The Department of Informatics at the University of Bergen is rated as one of the top ICT institutes in Norway by the Research Council of Norway, and was rated as the best institute in 2012. Most recently, the “Joint Master´s Programme in Software Engineering,” in cooperation with Bergen University College, is the country´s highest ranking masters degrees in scientific and technical subjects according to Studiebarometeret.
The department´s mission is to maintain an internationally recognized level of excellence in both research and teaching. The department fosters a diverse academic environment where it´s students and faculty are given the tools and support necessary to be the best they can be. Through outreach activities, it plays a leading role in integrating quality Computer Science education throughout various communities in Norway.
The department offers several data-oriented Bachelor programs, taught solely in Norwegian, and two Masters programs, the Master´s Programme in Informatics and the Joint Master's Program in Software Engineering, which are both taught exclusively in English. The deadline to apply for all study programs is April 15.
There are 7 research groups in the Department of Informatics: Algorithms, Bioinformatics, Machine Learning, Optimization, Programming Theory, Reliable Communication, and Visualization. There is also one Research Center associated with the department, The Computational Biology Unit. Each group supervises masters student projects and offers diverse and exciting PhD and research positions. More information about these opportunities can be found on each group´s webpage.
Algorithms research aims to develop efficient algorithms that increase the speed of computer software. It focuses on computationally difficult, so-called NP-complete, problems and attempts to find practical algorithms for these.
Bioinformatics develops applications for biotech issues in close collaboration with molecular biologists, biologists and researchers in medicine. Techniques from algorithm theory, artificial intelligence, database theory and statistics are used in Bioinformatics.
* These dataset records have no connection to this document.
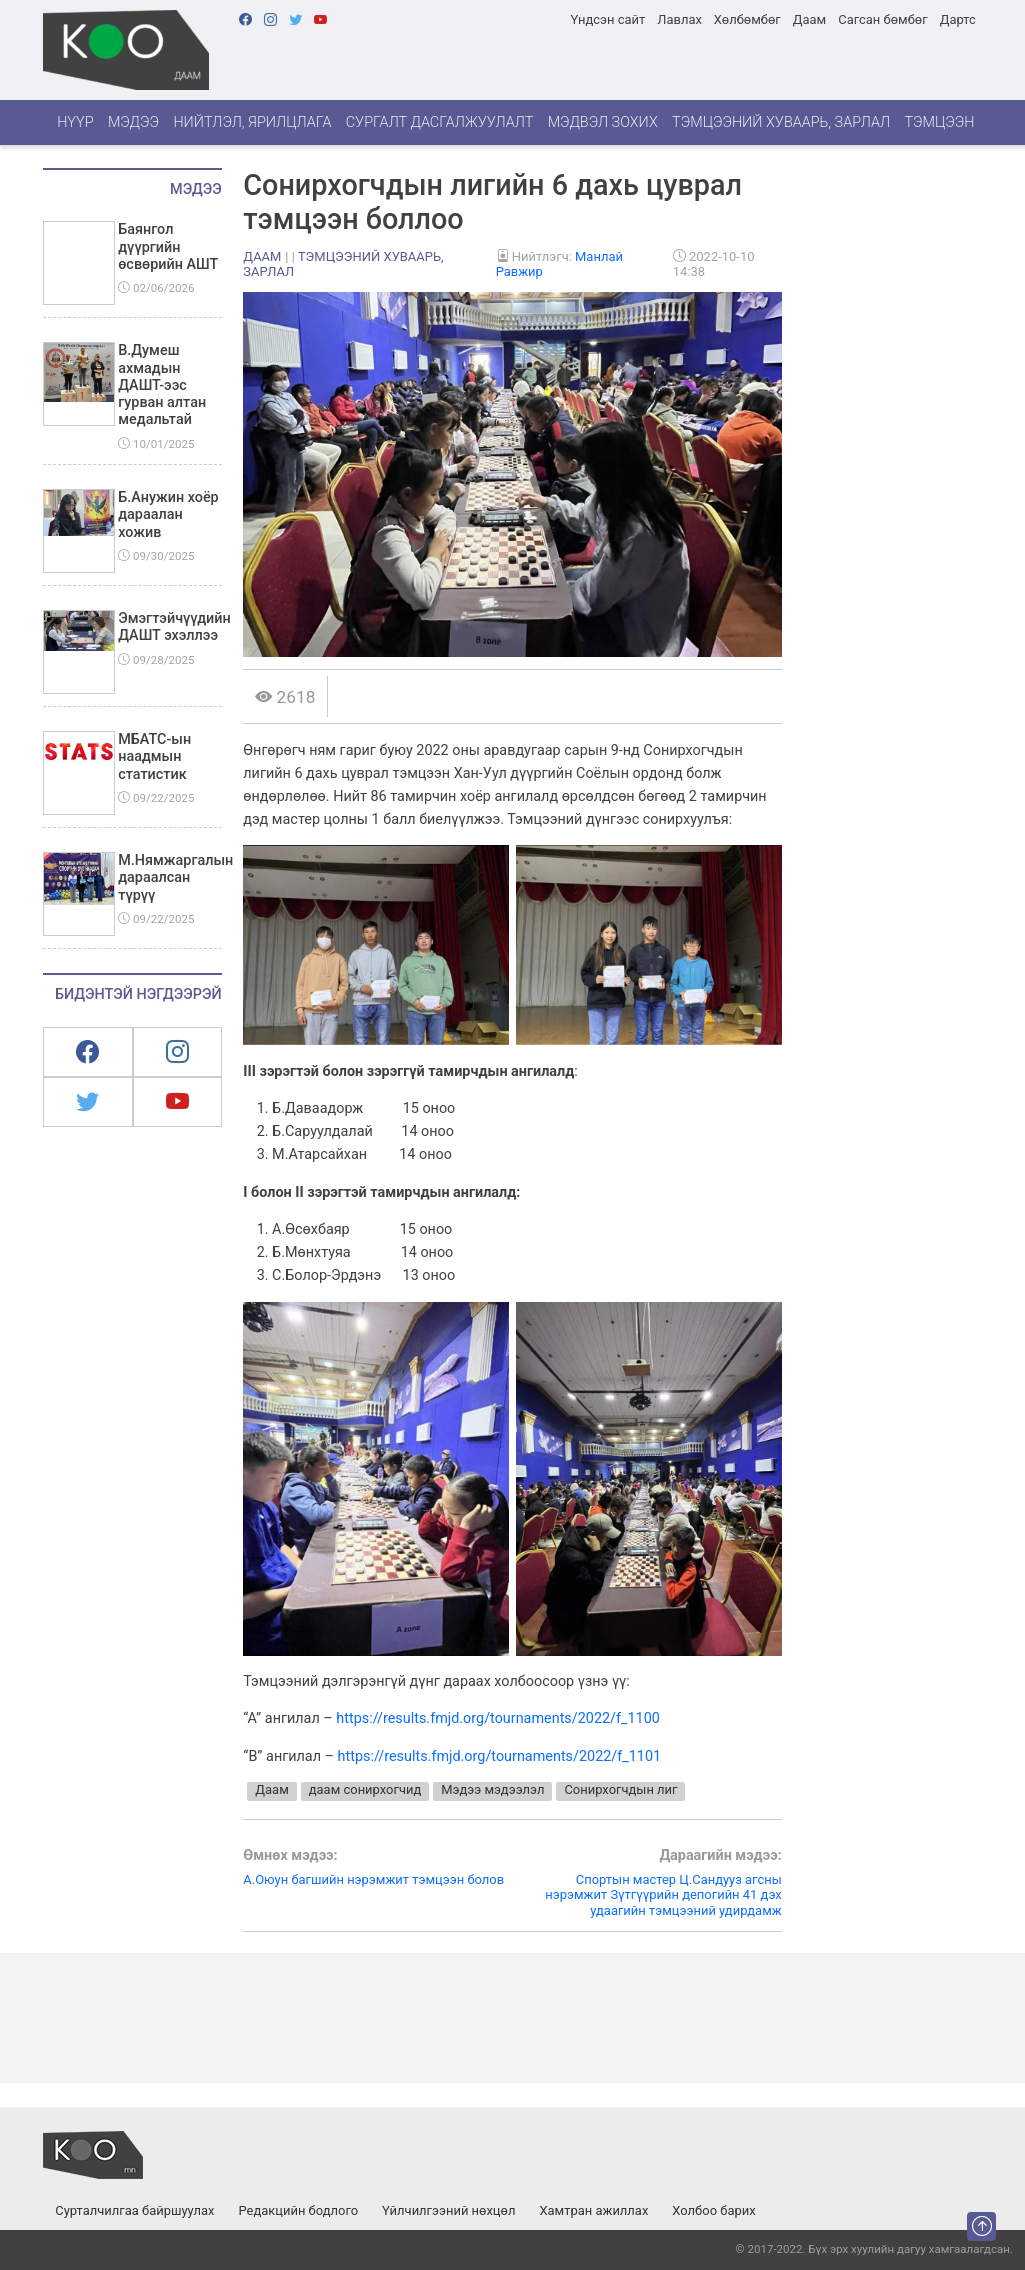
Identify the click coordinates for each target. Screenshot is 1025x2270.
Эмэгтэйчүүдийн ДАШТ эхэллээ (174, 627)
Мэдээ (133, 122)
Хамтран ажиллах (593, 2210)
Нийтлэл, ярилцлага (252, 122)
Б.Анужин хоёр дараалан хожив (168, 515)
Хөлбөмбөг (747, 19)
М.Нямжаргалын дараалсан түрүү (175, 878)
The research group in Machine Learning conducts research in fundamental principles and algorithms for machine learning, including Bayesian networks, deep learning, and artificial intelligence.
Optimization is used in financial and technical contexts to determine the value of unknown variables, so that a specific criteria can be minimized or maximized.
Programming Theory is the basis of software development. The field ranges from purely theoretical to the development of new programming techniques for supercomputers.
Reliable Communication develops secure wireless communication. Using coding theory to protect digital transmissions against loss from noise (e.g. atmospheric disturbances) and to reduce transmission time by packing data efficiently. Cryptography is used to protect information from disclosure and unauthorized modifications.
Visualization allows people to explore and analyze complex data using 3D technology, for example, to present data from medical scans or seismic surveys.
The Computational Biology Unit
The Computational Biology Unit (CBU) aims to conduct competitive bioinformatics research and to expand the interface between bioinformatics and experimental biological and biomedical research. The six research groups explained above are currently associated with CBU with projects that include sequence and structure analysis, molecular evolution, genome annotation and genomics data analysis. CBU also provides services and contributes to bioinformatics education primarily through training courses.